Nina Fischer & Maroan el Sani Nina Fischer and Maroan el Sani live and work in Berlin and Sapporo. The large number of international solo and group exhibitions they have participated in include Gwangju Biennale (1995 / 2002 / 2008), Istanbul Biennale (2007), Sydney Biennial (2002), Manifesta 4, Frankfurt (2002), Liverpool Biennial of Contemporary Art, (1999), "Tokyo-Berlin" Mori Art Museum, Tokyo / Neue Nationalgalerie, Berlin (2006). Tokyo Metropolitan Museum of Photography, 1998, (solo), Yamaguchi Center for Arts and Media, 2005, (solo), Stedelijk Museum Bureau Amsterdam, 2007 (solo), Galerie Eigen+Art, Leipzig, 2008 (solo).

Curator Biographies:

Christine Nippe (1976) is a freelance curator and editor based in Berlin. She worked at the Queens Museum of Art/New York, as freelance editor at Hatje Cantz Verlag/Berlin and as Curatorial Research Assistant at the 5th berlin biennial for contemporary art. Currently she is working as Programme Coordinator at Temporäre Kunsthalle Berlin. As a freelance curator she curated the shows PLACE MAKERS BERLIN at Curators Without Borders Berlin and the solo exhibition of Mark Sadler From Peshawar to Paris at the exhibition space of Christian Ehrentraut/Berlin.

At present she is finishing her PhD dissertation entitled Art and Cities.
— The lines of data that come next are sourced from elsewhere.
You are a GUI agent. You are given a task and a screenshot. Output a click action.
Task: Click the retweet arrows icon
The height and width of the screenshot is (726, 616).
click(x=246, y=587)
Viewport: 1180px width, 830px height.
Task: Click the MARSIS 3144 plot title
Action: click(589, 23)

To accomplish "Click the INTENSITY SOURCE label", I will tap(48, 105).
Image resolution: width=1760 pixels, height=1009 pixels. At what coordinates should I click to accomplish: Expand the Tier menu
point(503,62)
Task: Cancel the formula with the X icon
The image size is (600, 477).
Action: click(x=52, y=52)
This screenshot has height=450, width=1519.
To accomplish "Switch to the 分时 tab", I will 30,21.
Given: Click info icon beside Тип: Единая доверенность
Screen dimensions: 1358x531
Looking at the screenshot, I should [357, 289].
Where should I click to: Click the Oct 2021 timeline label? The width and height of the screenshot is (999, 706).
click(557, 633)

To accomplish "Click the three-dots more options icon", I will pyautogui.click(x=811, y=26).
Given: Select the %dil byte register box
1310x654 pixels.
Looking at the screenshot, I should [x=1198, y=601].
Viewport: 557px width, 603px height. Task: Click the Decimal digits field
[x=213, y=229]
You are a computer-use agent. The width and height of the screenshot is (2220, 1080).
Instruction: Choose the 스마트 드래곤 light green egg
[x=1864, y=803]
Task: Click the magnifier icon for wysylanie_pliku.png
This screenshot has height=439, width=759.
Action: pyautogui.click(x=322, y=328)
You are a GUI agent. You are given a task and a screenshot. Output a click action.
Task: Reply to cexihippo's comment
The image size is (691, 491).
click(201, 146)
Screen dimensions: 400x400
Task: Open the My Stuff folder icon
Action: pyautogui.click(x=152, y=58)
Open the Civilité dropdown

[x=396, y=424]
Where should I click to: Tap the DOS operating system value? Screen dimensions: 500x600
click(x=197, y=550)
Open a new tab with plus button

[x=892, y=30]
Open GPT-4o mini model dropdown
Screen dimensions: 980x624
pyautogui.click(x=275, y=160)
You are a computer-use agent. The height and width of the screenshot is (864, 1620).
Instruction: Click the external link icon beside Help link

Artists in Berlin and New York: On the Symbolic Capital of Cities (Humboldt University Berlin). During her fieldwork she was affiliated as a Visiting Scholar at the Department of Art History and Archaeology, Columbia University/New York. In the course of her research she conducted in-depth interviews with contemporary artists from Berlin and New York as Nevin Aladag, Matthew Barney, Dan Graham, Tino Sehgal, Shazia Sikander, Walid Raad/Atlas Group and Anri Sala. She has published widely on contemporary art, urbanism, transnationalism and cultural networks.

Kirsten Lloyd (1978) is Artistic Programmer at Stills and a freelance curator, working for agencies including Emerged (www.emerged.net). Based in Edinburgh, she has recently been exploring the potential of the art centre as a public space for dialogue and exchange. She is primarily interested in lens-based and site-responsive practices and is currently examining the intersection between contemporary art practices and the documentary genre.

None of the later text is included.